• **À FAIRE**:
Répondez aux questions suivantes à partir du compte rendu d'atelier ci-dessous :
1. Combien de participant-e-s étaient présent-e-s à l'atelier du matin ?
2. Dans quelle salle et à quelle date aura lieu la restitution de Déplaces ?
3. Qui a invité les participant-e-s à réaliser des exercices de porté ?

• **EXTRAIT DU DOCUMENT**:
-*-*-
Pour la première fois nous étions en très petit comité. L'atelier avait lieu le matin et peu de personnes ont pu nous rejoindre. Il y avait trois participant-e-s. Pour la première fois également nous étions dans le grand studio du Musée de la danse avec sa belle lumière naturelle et son noir omniprésent, une bonne chose pour les images !
Nous en avons profité pour prendre le temps de discuter avec le groupe des enjeux, du fond et de la forme de la restitution de Déplaces qui aura lieu dans la salle Guy Ropartz à Maurepas le 16 mai. Notamment de notre positionnement artistique collectif vis à vis de la question du refuge et de l'accueil. L'avis des trois personnes présentes nous a aidé à esquisser les contours du jour j, idées que nous pourrons partager avec tous le groupe d'ici quelques jours.
Ensuite, Marine a invité les participant-e-s à réaliser des exercices de
porté qui reposaient sur la coopération, l'écoute des autres et le
rythme.
Cette séance intimiste c'est terminé sur un exercice impliquant tout le groupe. Non seulement c'était très beau à voir et à immortaliser mais aussi, ces
exercices mettaient en avant la cohésion de notre petit collectif : dans
ces positions délicates il faut que chacun-e fasse confiance aux autres
pour éviter la chute.
Aujourd'hui toute l'équipe artistique est réunie, Julie, Marine, Anne et moi (François).
Comme toujours le groupe est mouvant. Certain-e-s sont absents alors que des visages qu'on n'avait pas vues depuis quelques séances émergent à nouveau. Tandis qu'une nouvelle venue vient danser avec nous pour la première-fois.
-*-*-
• **DONNÉES DISPONIBLES**:
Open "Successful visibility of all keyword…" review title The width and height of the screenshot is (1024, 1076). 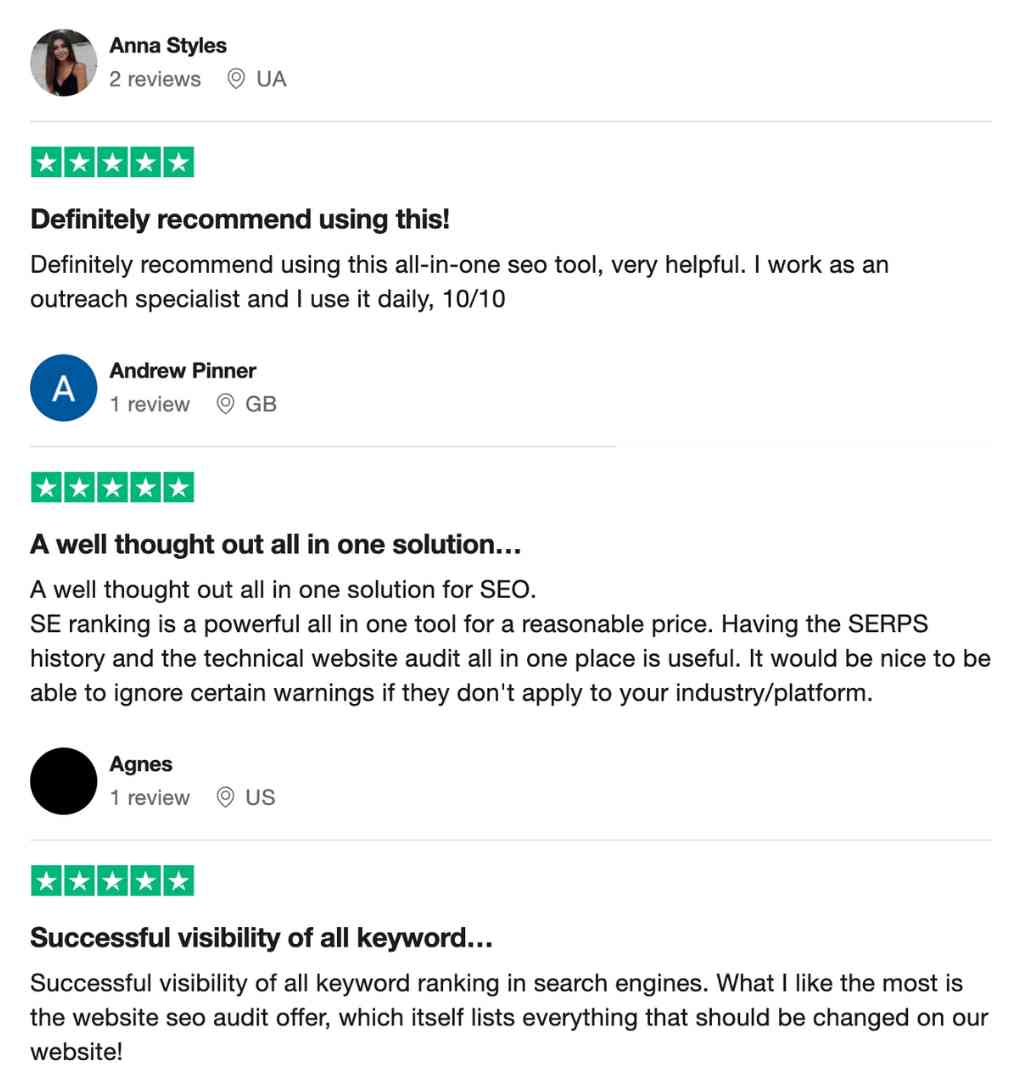(x=261, y=938)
-*-*-
• **RÉPONSE**:
1. Trois.
2. Dans la salle Guy Ropartz à Maurepas, le 16 mai.
3. Marine.